#### [SUPPLIED TEXT]
Black Student Alliance President shares personal struggle, inspiration

After the deaths of Alston Sterling and Philando Castille, junior Genevia Kanu felt a responsibility to step up as president of the Black Student Alliance.

Black Student Alliance President Genevia Kanu recounts the events that led to her current position. Kanu speaks about two cases of police-involved shootings with African Americans, which occurred over the summer and personally affected her.

 

“The Alston Sterling case for me was triggering because all these cases to a certain extent were triggering, but then two days later, Philando Castille was shot and it was too much. There’s no other way to describe it.

 

“And for most people, it’s like, ‘Why does it matter? You don’t know them.’ But it could have been me. It could have been my uncle; it could have been my brother; it could have been my best friend.

 

“And I just couldn’t believe that this was the country I lived in. This is 2016. And I still have to walk around in fear of my life.

 

“I remember walking to the office and one of the women in the office was talking about just random small talk, and I got pissed.

 

“Pissed is an understatement. I was so overwhelmed with emotion. Why was this important but the death of two unarmed men was not? Why was that not as important, why was that not a discussion?

#### [DATA EXCERPTS]
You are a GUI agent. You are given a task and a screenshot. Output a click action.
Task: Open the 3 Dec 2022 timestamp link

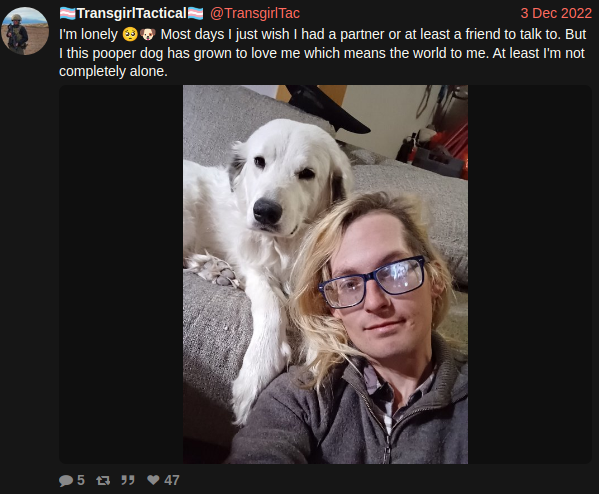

==

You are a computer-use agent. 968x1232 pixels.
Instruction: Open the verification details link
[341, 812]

---

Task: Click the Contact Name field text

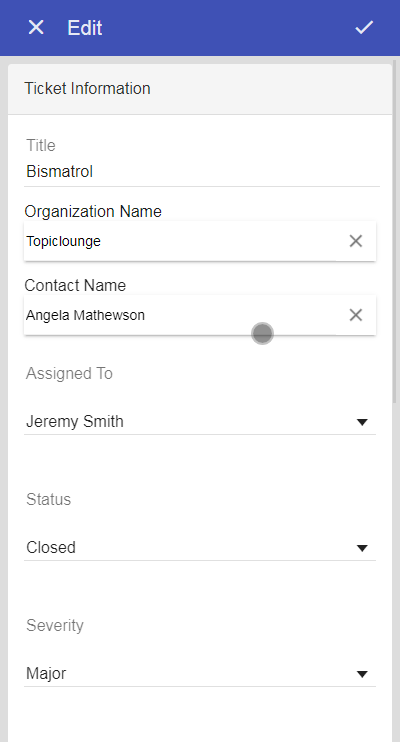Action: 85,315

#### [REQUIRED TASKS]
[1] Rewrite the paragraph of the article about Genevia Kanu that begins "Black Student Alliance President Genevia Kanu recounts" in fewer words, keeping its main facts.
[2] Please continue the article about Genevia Kanu from its last sentence.
The rows play no part in this.

#### [ANSWER LIST]
[1] Genevia Kanu, president of the Black Student Alliance, describes how she came to the role, citing two summer police shootings of African Americans that affected her personally.

[2]
“But a lot of people just carried on with their day and I was like, ‘What the hell? Why am I walking around, why am I concerned, why am I upset that two people have just died? Fathers, brothers, people have been killed and no one else is concerned, no one else is in mourning, no one else seems to be hurting or carrying this amount of pain that I am.’

 

“When I went to my room. I started crying and I said, ‘BSA has to exist. I don’t care what I’m doing, I don’t care if I’m the president, if I’m the secretary, if I’m the janitor. Whatever BSA needs, this has to happen, this has to be here this year because black students need a voice on this campus.’

 

“We need a space to congregate and to mourn together and to discuss those things and ask each other, ‘Are you okay?’ We need that because if no one else is going to care, if a teacher is not going to ask me, if no one else is going to bring it up, if they aren’t going to put the flag at half-staff, people are going to know at least in this space that it matters, that you matter, that your life matters.

 

“That is how I stepped into the role; how I decided that I wanted to be an active participant.

 

“I wanted us to be a resource but I wanted us at the very least to be a community and a support system and for them to know, even when you are walking through your day, when you are in a classroom with 25 people and you’re the only black person, when you are walking 15-20 minutes and you do not see another person that looks like you, I wanted them to know that we’re there.

 

“And you aren’t alone because I think sometimes on this campus, it can feel like you’re by yourself. So I wanted them to know that they had a community. I want BSA to be a place for students to come and feel like it’s a place to cry and be yourself, to learn to grow, to challenge each other.

 

“It’s one of those weird movie moments where it’s like, ‘This is my purpose.’”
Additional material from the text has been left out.